Hartman, Peter
Senior Fellow: October 2023–February 2024
Research Project: The Epistemic Role of Cognitive Skills in Scholastic Philosophy (1250–1650)
Scepticism about the external world took on a particularly forceful form during the late Scholastic period, where divine omnipotence came to be centred in debates about the mind and reality. While most Scholastics responded to this sceptical worry by limiting divine power (e.g., by appealing to divine goodness), some, instead of attempting to defuse the challenge, accepted it and used it as a way of testing different theories in different domains. If a theory entailed scepticism, then that theory needed to be revised.

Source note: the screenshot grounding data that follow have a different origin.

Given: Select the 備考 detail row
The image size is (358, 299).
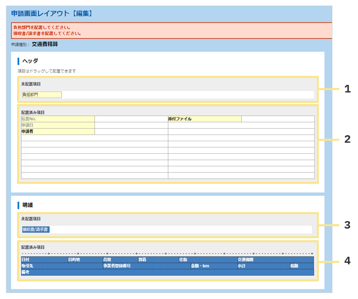Looking at the screenshot, I should [x=167, y=272].
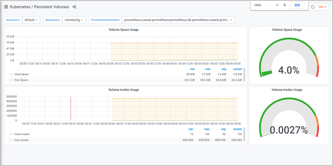Toggle the Used inodes legend series
The height and width of the screenshot is (166, 333).
click(x=22, y=134)
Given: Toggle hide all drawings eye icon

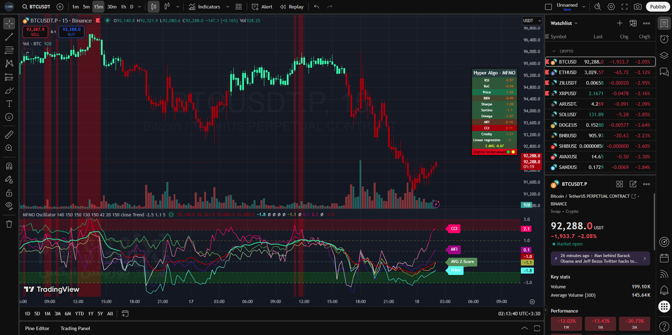Looking at the screenshot, I should (x=9, y=206).
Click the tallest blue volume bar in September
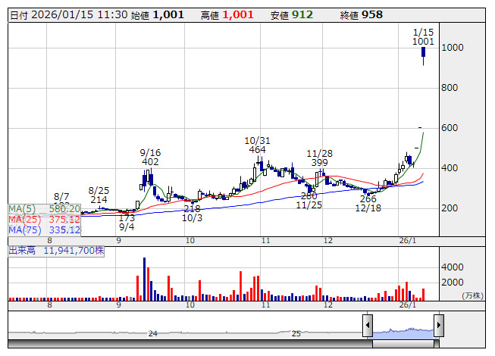This screenshot has height=356, width=495. coord(144,278)

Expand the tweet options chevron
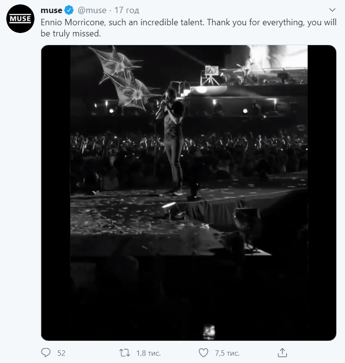[332, 10]
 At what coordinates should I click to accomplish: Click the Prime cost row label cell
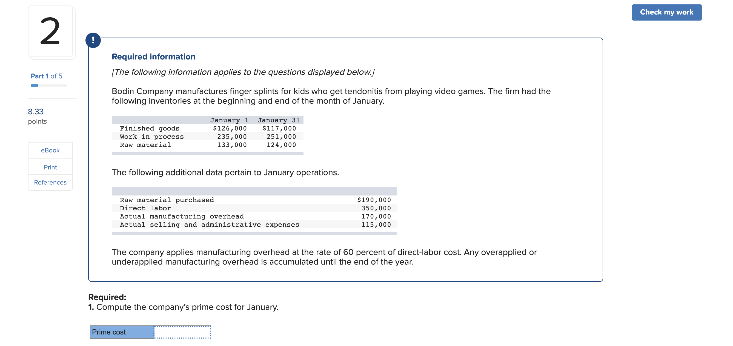coord(122,332)
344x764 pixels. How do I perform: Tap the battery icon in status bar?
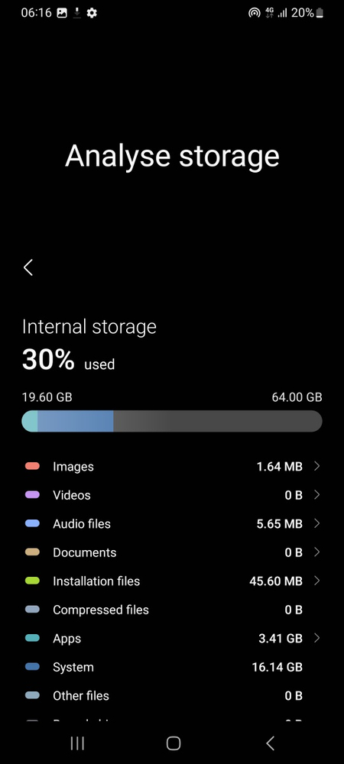pyautogui.click(x=320, y=13)
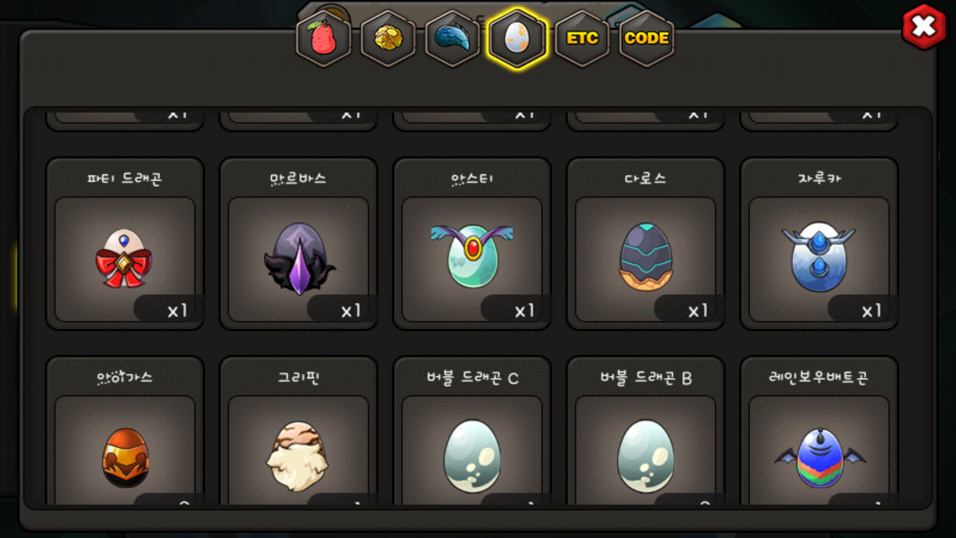Click the 파티 드래곤 card name header
Screen dimensions: 956x538
coord(124,178)
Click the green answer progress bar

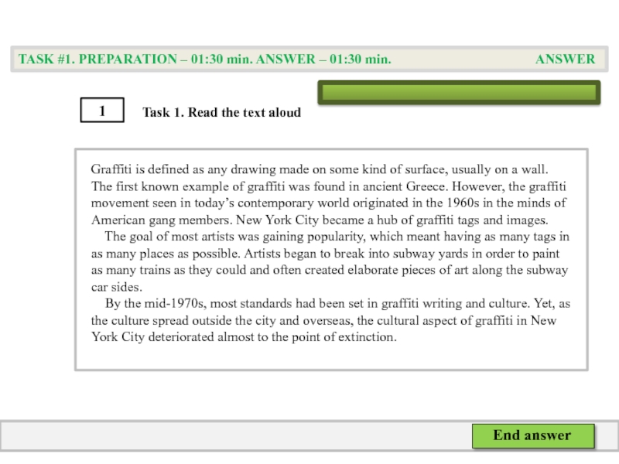[459, 94]
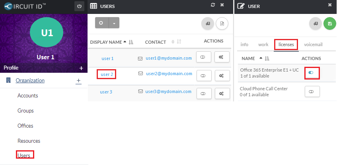Click the power icon in Circuit ID header

click(79, 6)
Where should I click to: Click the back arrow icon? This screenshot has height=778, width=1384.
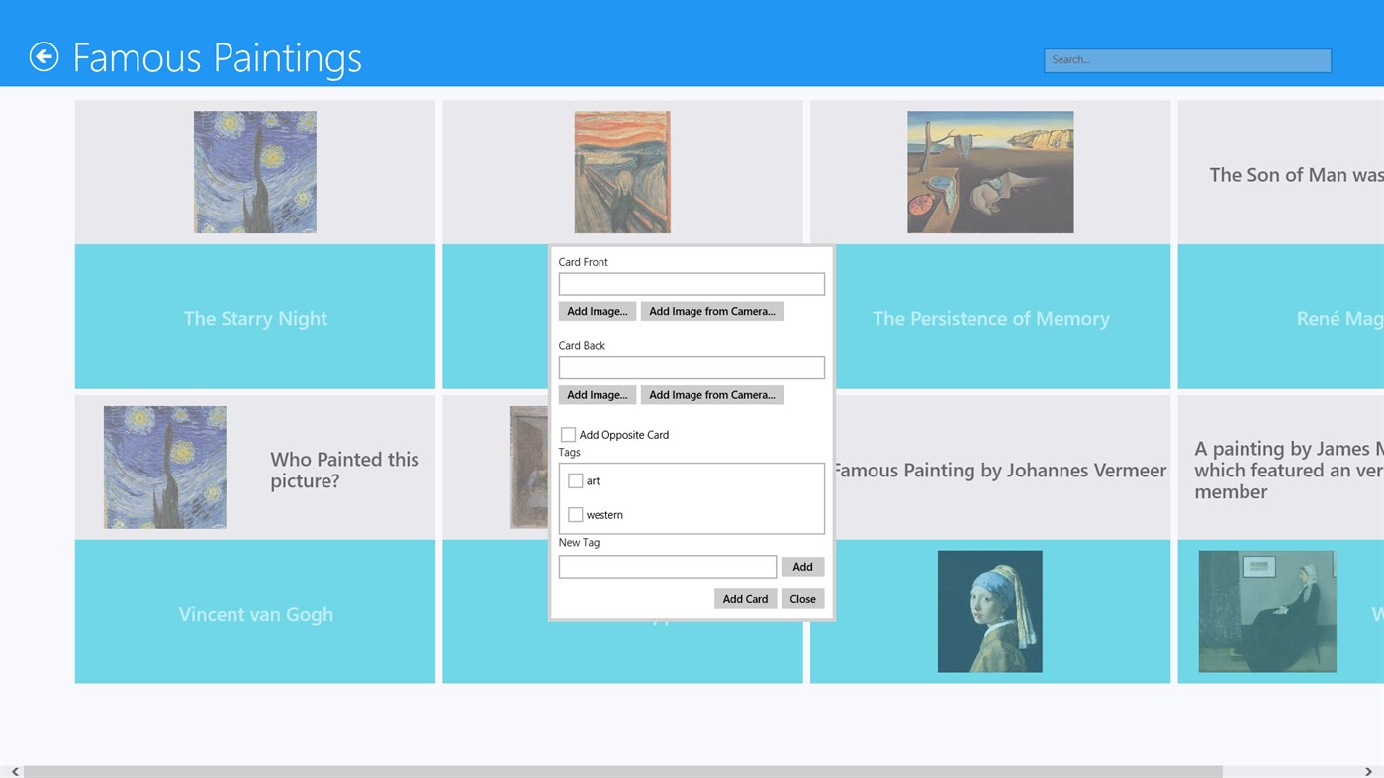[43, 56]
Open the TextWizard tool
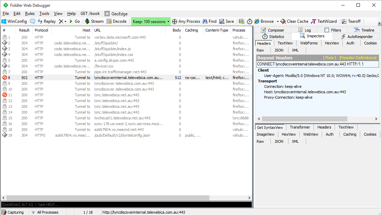Viewport: 382px width, 216px height. pos(324,21)
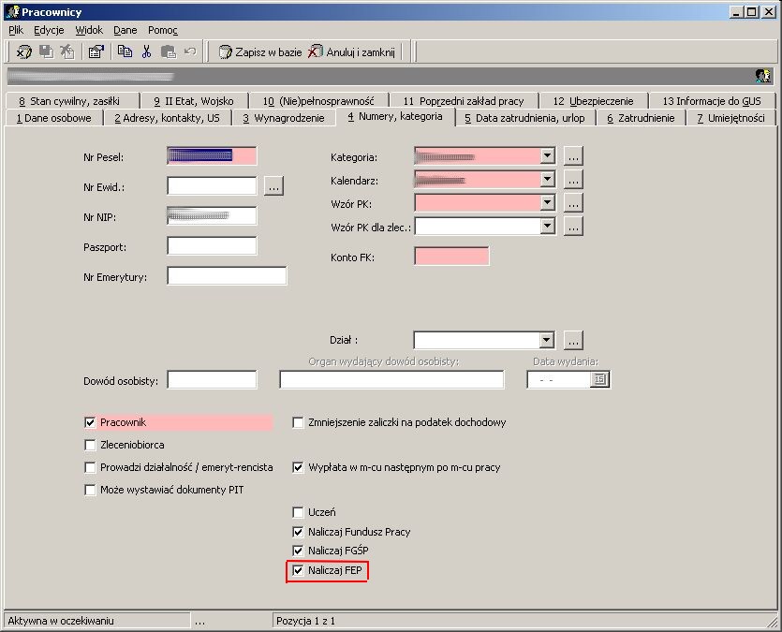Uncheck the Naliczaj FEP checkbox
Screen dimensions: 782x632
(x=298, y=570)
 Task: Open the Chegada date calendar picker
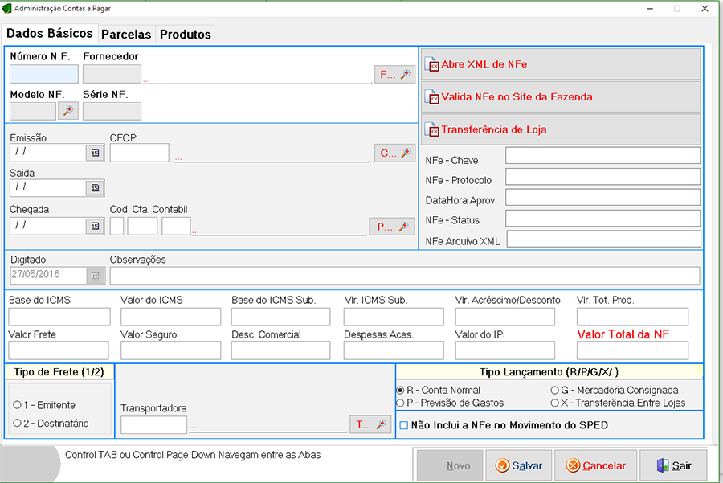pyautogui.click(x=95, y=226)
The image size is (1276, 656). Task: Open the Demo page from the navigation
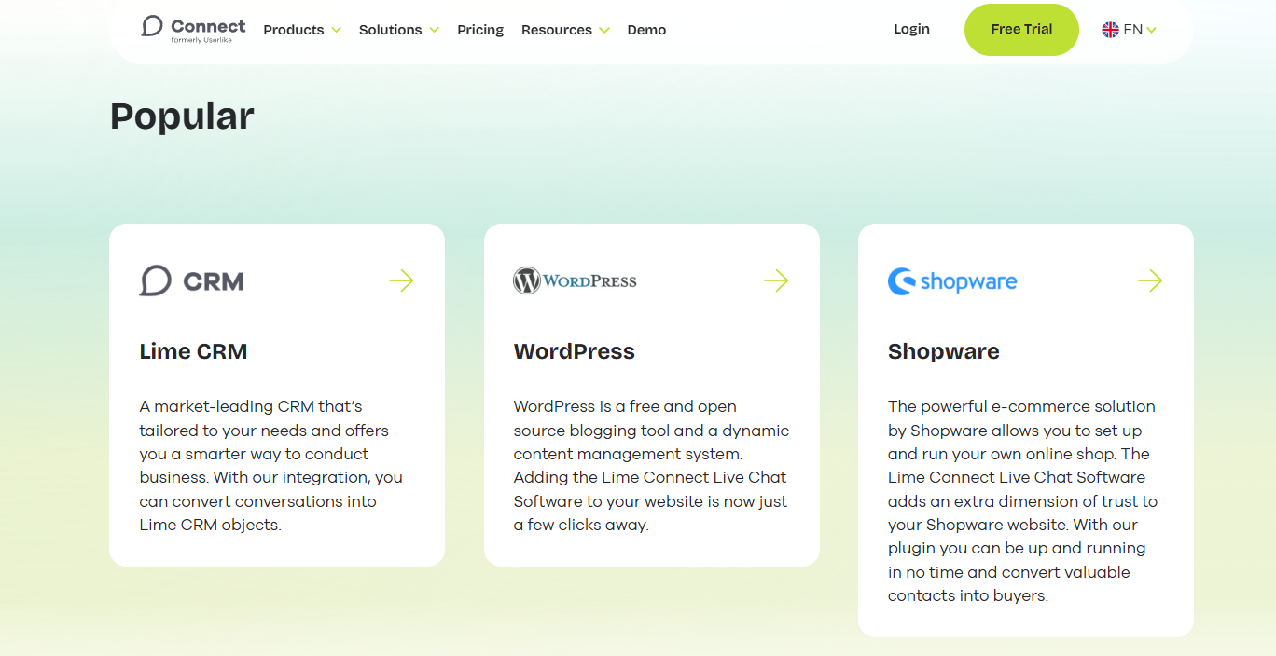pyautogui.click(x=646, y=29)
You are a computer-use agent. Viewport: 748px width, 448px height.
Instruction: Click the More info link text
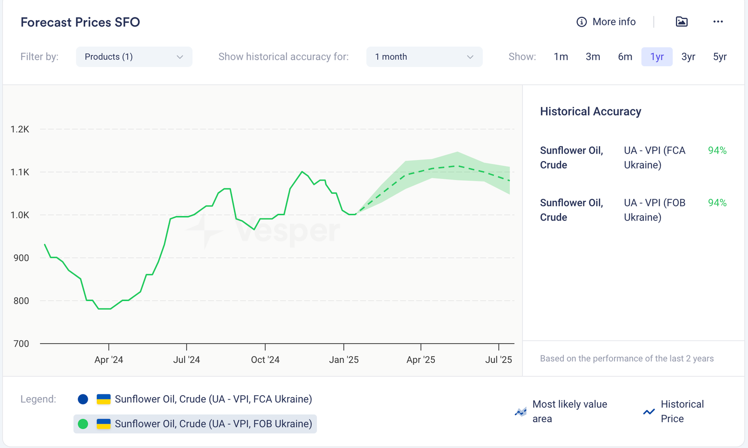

This project—part of a broader book project on moral and cognitive abilities in Scholastic philosophy (1250–1650)—concerns the following two domains where this strategy of using the sceptical hypothesis to limit our theorising was put to use: the issue of the ontological status of mental acts on the one hand and the issue of the justification of our beliefs on the other. It will argue that a distinctive “skills-first” theory of cognition emerged from this strategy, which rejected infallibilism about justification and embraced a kind of reliabilism about knowledge. On this view, a belief is justified insofar as it is reliably produced by a suitable (acquired) cognitive skill, such as the skill of distinguishing breeds of cattle.
Peter Hartman is Associate Professor at Loyola University, Chicago, Department of Philosophy.